Dau.II was visiting in May and spent a bit of time observing the captive tadpoles, claiming that at least one had two back legs. This has the ring of truth because back legs appear before front, at least for Irish frogs. But I couldn't replicate this finding despite scooping several glassfuls of tea-coloured water and inspecting the inhabitants. Suffice to say, I am concerned that there will be no metamorphosis into the adult form. But a few days ago I had an insight which I hammered into a hypothesis and carried out an experiment. Anyone can have an insight, but it helps if you have several threads in your head to increase the likelihood that they will tangle into a skein from which a metaphorical ideas-jumper may be knit.

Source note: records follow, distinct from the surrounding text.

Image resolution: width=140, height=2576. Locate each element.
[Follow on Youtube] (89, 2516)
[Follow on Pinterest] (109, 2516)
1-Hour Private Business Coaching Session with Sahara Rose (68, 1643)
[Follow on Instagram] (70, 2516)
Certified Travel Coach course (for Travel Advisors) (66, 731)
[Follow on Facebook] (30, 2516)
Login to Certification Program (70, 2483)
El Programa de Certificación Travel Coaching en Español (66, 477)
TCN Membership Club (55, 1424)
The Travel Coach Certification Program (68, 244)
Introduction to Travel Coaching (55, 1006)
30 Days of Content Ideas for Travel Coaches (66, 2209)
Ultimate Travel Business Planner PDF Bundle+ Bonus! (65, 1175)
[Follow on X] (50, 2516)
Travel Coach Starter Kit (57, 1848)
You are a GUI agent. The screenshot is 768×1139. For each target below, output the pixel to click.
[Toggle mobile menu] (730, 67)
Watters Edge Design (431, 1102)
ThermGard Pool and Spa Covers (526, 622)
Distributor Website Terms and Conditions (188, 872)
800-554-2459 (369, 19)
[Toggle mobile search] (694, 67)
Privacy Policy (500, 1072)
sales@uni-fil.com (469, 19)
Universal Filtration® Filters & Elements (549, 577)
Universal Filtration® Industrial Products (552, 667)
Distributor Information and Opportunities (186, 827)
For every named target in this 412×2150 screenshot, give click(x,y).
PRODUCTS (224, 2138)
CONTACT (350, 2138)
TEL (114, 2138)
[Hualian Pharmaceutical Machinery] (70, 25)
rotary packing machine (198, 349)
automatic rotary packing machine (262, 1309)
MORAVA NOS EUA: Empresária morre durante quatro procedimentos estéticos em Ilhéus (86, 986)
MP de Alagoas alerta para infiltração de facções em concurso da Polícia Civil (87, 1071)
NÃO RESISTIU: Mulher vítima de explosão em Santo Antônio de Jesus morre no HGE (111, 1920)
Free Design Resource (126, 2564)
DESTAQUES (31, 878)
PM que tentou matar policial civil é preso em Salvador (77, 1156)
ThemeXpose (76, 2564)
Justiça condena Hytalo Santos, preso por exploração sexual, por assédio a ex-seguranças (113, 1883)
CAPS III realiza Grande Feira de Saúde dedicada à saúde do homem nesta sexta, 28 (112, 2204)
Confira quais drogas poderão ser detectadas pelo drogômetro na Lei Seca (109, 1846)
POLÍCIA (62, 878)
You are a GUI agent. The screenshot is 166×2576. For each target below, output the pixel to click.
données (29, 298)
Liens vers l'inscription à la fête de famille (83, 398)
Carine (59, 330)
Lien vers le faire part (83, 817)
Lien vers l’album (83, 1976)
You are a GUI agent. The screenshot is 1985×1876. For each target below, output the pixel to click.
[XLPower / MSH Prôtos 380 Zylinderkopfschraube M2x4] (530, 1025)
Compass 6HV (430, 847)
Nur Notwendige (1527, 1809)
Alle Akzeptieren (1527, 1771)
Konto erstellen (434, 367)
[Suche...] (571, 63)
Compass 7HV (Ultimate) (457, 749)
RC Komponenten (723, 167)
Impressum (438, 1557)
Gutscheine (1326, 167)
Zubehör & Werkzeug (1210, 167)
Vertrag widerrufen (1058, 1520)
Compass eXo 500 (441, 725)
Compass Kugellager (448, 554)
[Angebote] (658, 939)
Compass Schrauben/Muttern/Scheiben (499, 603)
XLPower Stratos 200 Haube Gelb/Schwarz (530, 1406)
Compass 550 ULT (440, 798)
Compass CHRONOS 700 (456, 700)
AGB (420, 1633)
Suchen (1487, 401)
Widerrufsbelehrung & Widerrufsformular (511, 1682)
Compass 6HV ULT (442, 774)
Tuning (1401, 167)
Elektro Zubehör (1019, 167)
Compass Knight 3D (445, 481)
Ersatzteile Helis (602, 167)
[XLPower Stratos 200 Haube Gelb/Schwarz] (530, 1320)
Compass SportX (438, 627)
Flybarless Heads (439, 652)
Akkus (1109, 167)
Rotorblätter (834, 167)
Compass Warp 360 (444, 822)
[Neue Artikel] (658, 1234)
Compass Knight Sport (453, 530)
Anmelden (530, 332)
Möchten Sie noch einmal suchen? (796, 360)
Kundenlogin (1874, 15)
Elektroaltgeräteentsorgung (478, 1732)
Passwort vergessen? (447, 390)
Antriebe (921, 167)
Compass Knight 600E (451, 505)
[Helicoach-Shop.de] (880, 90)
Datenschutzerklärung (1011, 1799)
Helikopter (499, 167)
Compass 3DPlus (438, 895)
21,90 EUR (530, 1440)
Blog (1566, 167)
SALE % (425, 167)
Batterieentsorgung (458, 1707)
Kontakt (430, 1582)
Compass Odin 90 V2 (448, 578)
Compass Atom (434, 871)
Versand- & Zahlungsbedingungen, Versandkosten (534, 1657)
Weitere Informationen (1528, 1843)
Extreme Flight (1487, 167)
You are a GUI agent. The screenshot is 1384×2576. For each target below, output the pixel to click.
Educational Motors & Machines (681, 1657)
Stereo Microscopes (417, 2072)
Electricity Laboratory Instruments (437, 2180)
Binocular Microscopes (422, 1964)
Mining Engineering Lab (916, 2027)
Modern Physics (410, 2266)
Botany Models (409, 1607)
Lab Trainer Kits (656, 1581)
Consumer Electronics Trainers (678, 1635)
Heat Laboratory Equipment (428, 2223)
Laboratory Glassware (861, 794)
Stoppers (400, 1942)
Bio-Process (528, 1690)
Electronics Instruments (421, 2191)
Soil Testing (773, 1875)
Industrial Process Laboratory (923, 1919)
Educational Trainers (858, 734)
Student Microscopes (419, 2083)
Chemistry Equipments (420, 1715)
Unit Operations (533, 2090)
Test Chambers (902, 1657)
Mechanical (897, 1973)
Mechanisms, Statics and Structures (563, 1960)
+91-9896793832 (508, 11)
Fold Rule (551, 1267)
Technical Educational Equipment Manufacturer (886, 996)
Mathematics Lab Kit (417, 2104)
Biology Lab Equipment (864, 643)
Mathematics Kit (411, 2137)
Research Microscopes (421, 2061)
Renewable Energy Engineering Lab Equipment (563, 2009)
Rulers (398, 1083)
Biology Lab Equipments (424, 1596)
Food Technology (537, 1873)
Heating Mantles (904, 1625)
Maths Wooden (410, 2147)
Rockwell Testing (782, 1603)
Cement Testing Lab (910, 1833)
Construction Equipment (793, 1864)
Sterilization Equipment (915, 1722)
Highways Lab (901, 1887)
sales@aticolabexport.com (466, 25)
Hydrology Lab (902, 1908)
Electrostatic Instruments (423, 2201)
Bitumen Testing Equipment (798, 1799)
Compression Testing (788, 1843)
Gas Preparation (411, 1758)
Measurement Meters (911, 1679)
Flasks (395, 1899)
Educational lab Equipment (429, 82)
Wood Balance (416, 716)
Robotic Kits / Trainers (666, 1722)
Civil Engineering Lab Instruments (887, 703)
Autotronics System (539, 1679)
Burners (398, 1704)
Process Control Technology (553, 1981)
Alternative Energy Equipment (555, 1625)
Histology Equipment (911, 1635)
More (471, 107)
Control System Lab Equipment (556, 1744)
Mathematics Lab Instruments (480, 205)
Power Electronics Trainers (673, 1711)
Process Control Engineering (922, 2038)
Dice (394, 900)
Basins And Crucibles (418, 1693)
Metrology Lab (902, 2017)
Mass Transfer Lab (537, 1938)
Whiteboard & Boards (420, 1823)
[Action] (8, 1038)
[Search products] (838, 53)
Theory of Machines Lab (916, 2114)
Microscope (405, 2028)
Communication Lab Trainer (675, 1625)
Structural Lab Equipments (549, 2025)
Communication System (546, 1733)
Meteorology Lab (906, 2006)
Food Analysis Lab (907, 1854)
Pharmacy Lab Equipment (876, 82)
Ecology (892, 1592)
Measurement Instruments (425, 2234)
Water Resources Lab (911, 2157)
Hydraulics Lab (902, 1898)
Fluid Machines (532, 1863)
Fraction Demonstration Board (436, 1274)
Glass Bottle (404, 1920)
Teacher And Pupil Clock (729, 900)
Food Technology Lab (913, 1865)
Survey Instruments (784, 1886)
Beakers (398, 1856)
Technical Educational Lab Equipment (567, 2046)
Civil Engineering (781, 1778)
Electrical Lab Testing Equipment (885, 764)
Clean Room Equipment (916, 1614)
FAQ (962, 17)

In the back of my mind is the 'fact' that our farmlet, along with most of the farms on granite bedrock hereabouts, is deficient in Selenium. We and our sheep don't need buckets of Selenium - indeed it is toxic in excess - but we need enough. Then there was my book-l'arning about amphibian development; in particular the peculiar life-status of the axolotl Ambystoma mexicanum, a neotenous salamander which comes to maturity still having gills instead of replacing them with lungs as the legs develop. Neotenous means 'retaining baby features'. Humans, as a species, are neotenous: our adult skulls look far more babyish than baboon skulls [pic]. Axolotls are on the very edge of extinction in the Mexican wild but there are numerous lines in labs, aquariums and pet shops. Axolotls fail to metamorphose into salamanders because they have a mutation which prevents them from producing TSH thyroid stimulating hormone. Without TSH, there is no thyroxine, and without thyroxine there is no metamorphosis. Having acquired a mutation which might mean the end of the line for Team Axolotl, there was considerable evolutionary pressure to make other changes. These changes included bringing on the development of gonads in a thyroxine-independent way. And that genetic solution worked until Mexico City polluted all the lakes in which axolotls normally live.

I've had occasion to teach thyroxine in my endeavours to present the Joy of Human Physiology. Thyroxine is the 'metabolic hormone': ginning up a whole host of other activities so that we work efficiently. It is peculiar in that this hormone incorporates iodine into its functional structure. Iodine, like selenium, is thus an essential micro-nutrient and if you can't get enough you're in trouble. Goitre, Derbyshire Neck, is one manifestation of iodine deficiency in the diet. Iodine also made the news 20 years ago, when The Man delivered anti-Chernobyl.II tablets to every household in Ireland.

My hypothesis developed as the idea that 'my' tadpoles were slow to embrace adult life because they were iodine deficient. Last week therefore, I got my ex-colleague A to score me 30g of potassium iodide KI which I made into an aqueous solution and added to my two amphibian ponds. The molecular weight of KI is 166, so 166g of KI dissolved in 1 lt of water gives a 1 molar solution [mole prev] which contains 6.022 x 10^23 molecules of iodine.  I dissolved ~16.6g [tenth of a mole] in water before adding it to two 40 lt containers; so there are only 6.022 x 10^22 or 6,022,000,000,000,000,000,000 iodine molecules to share among a couple of hundred surviving tadpoles. Should be enough.